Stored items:
----

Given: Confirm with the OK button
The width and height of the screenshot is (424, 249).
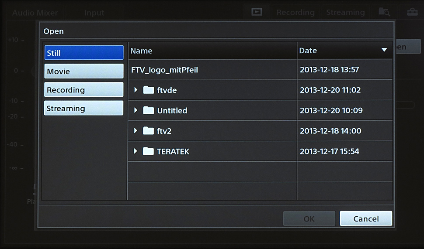Looking at the screenshot, I should pyautogui.click(x=309, y=218).
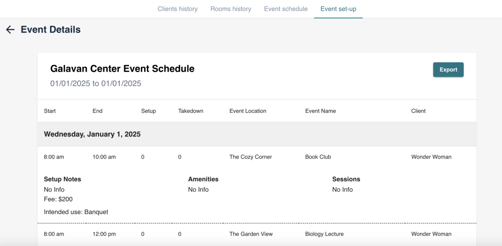Screen dimensions: 502x246
Task: Click The Garden View location cell
Action: [251, 234]
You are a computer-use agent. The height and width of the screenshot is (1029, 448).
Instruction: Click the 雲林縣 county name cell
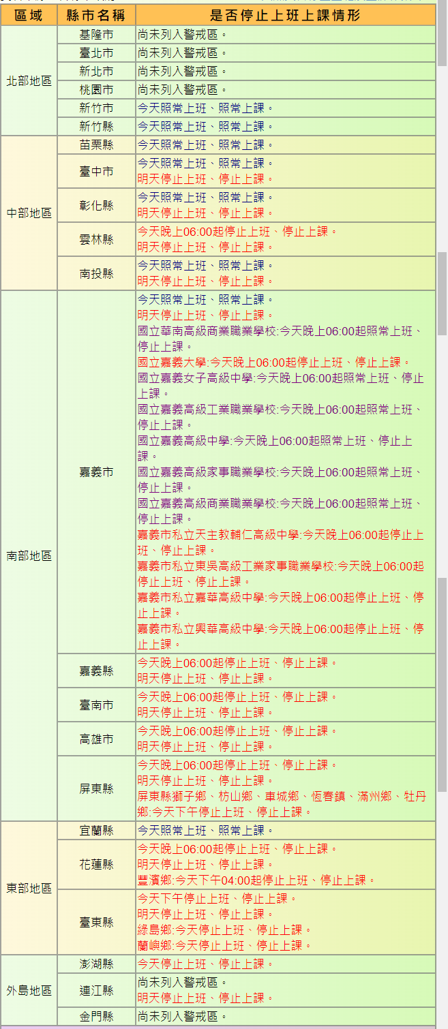(96, 240)
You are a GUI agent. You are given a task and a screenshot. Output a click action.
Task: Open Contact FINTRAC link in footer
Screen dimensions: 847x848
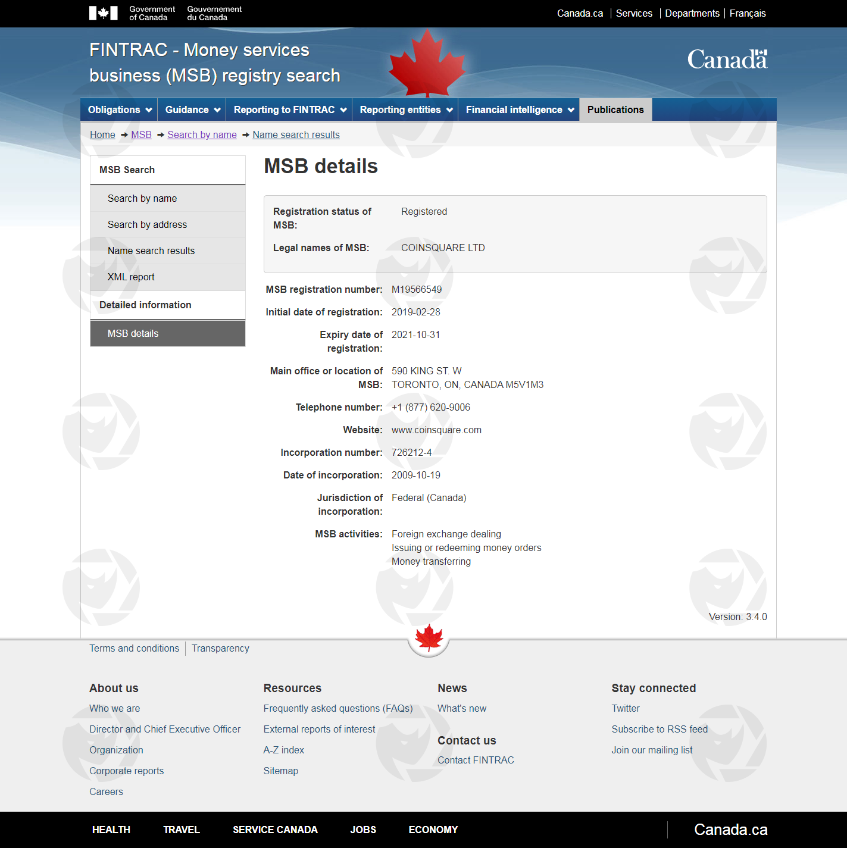(x=476, y=760)
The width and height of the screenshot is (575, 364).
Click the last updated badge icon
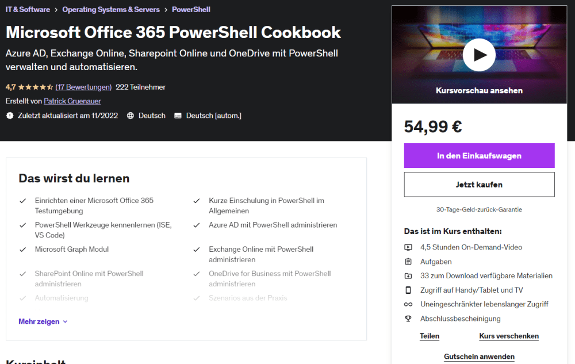(9, 116)
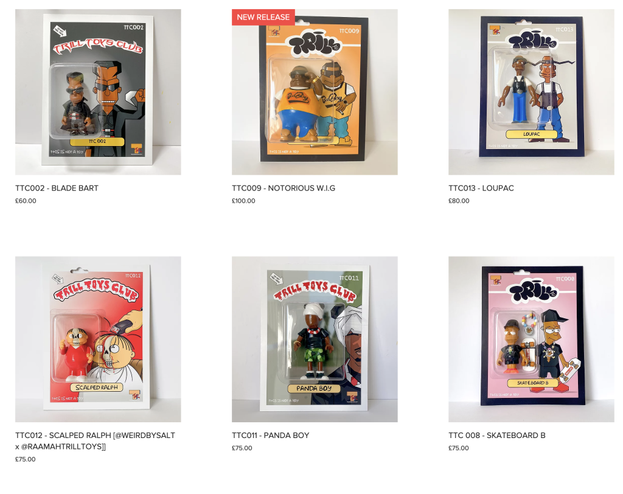Click the NEW RELEASE badge
Image resolution: width=623 pixels, height=494 pixels.
pyautogui.click(x=263, y=17)
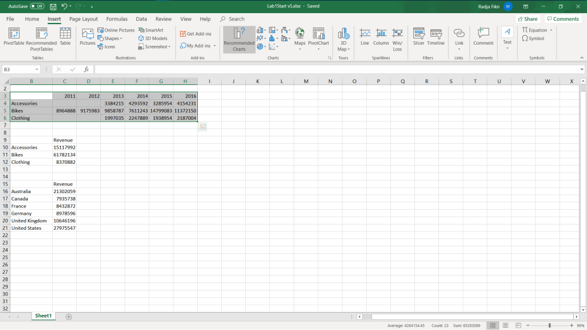This screenshot has height=330, width=587.
Task: Expand the Name Box dropdown arrow
Action: click(37, 69)
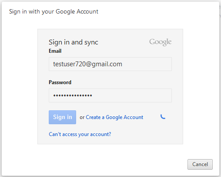Click the "Google Account" words in the create link
This screenshot has width=221, height=177.
pos(124,117)
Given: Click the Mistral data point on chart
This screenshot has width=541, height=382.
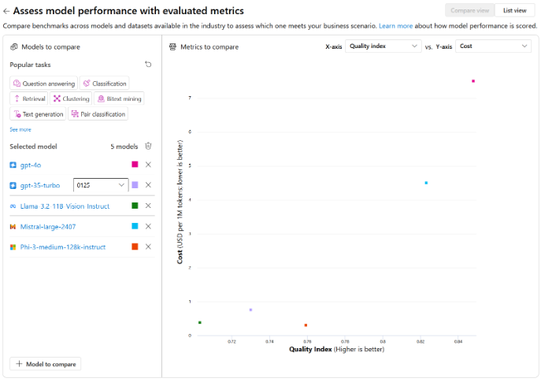Looking at the screenshot, I should pyautogui.click(x=426, y=183).
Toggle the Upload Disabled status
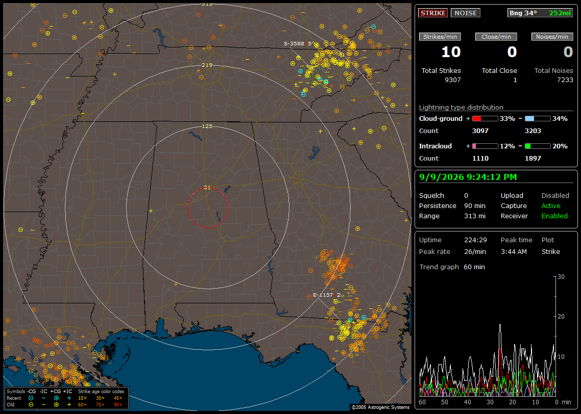Screen dimensions: 581x414 pos(555,195)
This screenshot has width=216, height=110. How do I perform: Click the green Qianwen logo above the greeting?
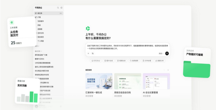pyautogui.click(x=88, y=28)
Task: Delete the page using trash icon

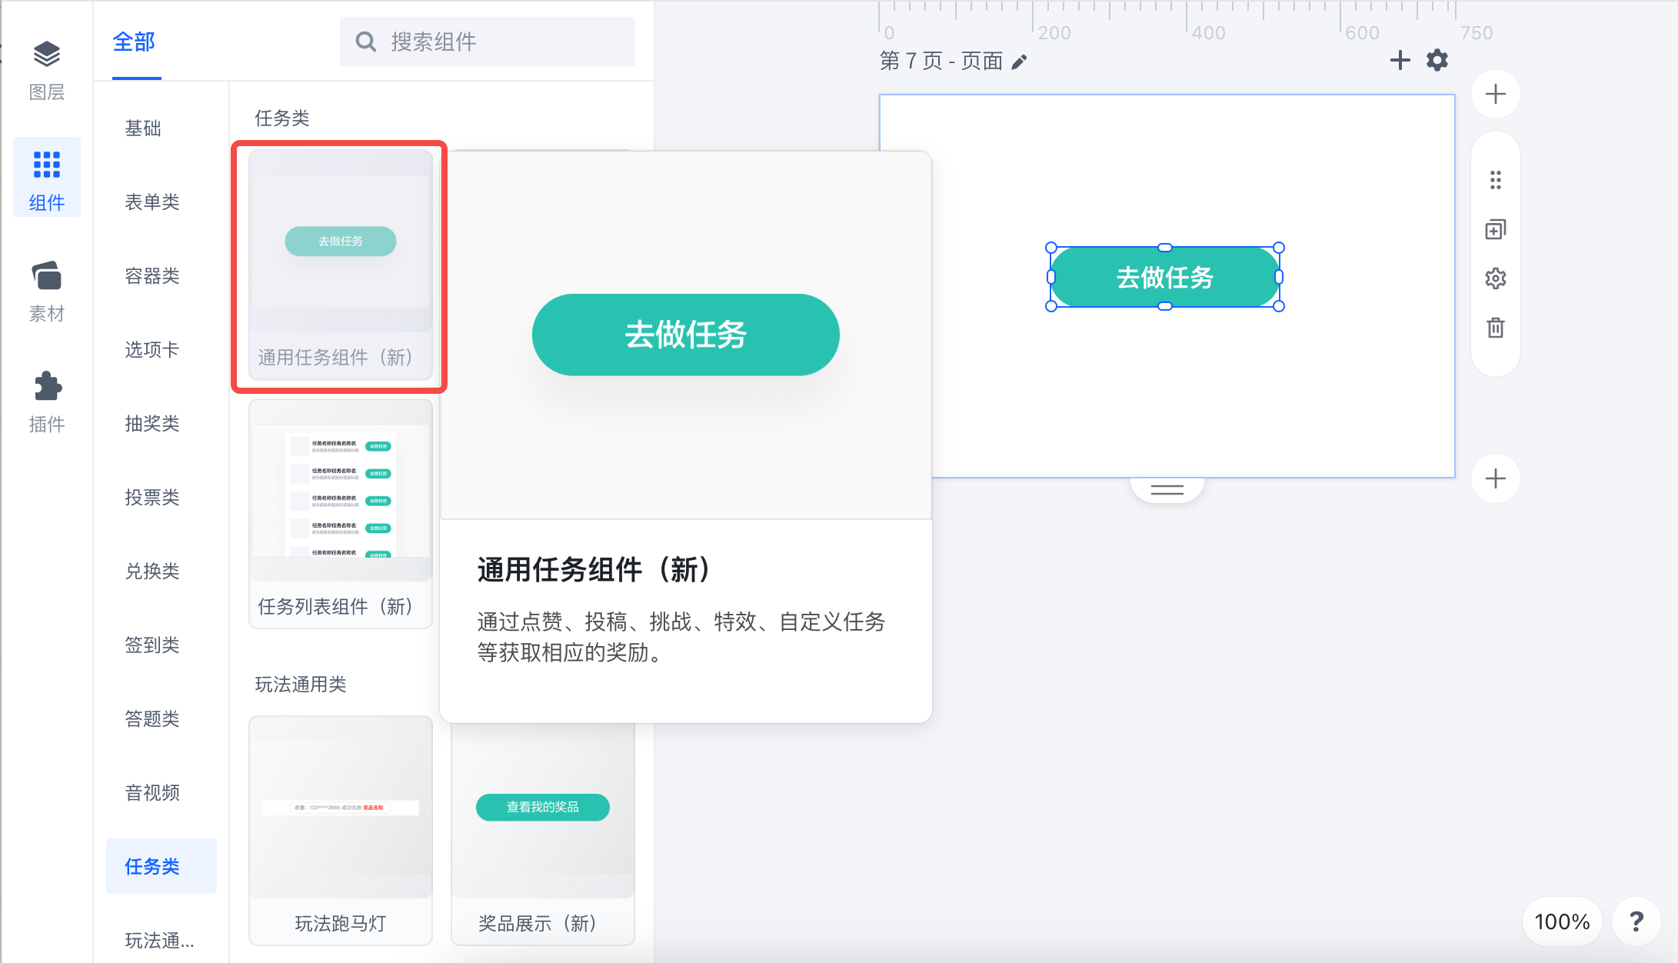Action: pos(1496,328)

----

*Task prompt:*
All of the data gets printed again exactly; the pictures do not.

*Response for this exercise:*
Given: Confirm with the OK button
The width and height of the screenshot is (424, 249).
Looking at the screenshot, I should pyautogui.click(x=309, y=218).
Screen dimensions: 502x246
Task: Click The Garden View location cell
Action: [251, 234]
You are a computer-use agent. The height and width of the screenshot is (1029, 448).
Instruction: Click the 雲林縣 county name cell
(96, 240)
You are a GUI agent. You are given a task and a screenshot. Output a click action.
Task: Open Contact FINTRAC link in footer
Screen dimensions: 847x848
(x=476, y=760)
The width and height of the screenshot is (575, 364).
Click the last updated badge icon
(9, 116)
Click the NEW RELEASE badge
Image resolution: width=623 pixels, height=494 pixels.
pyautogui.click(x=263, y=17)
This screenshot has height=330, width=587.
Task: Expand the Name Box dropdown arrow
Action: click(37, 69)
Click the "Google Account" words in the create link
This screenshot has width=221, height=177.
pos(124,117)
Given: Click the Mistral data point on chart
This screenshot has width=541, height=382.
Looking at the screenshot, I should pyautogui.click(x=426, y=183).
Toggle the Upload Disabled status
Screen dimensions: 581x414 pos(555,195)
This screenshot has width=216, height=110. How do I perform: Click the green Qianwen logo above the greeting?
pyautogui.click(x=88, y=28)
Task: Delete the page using trash icon

Action: pos(1496,328)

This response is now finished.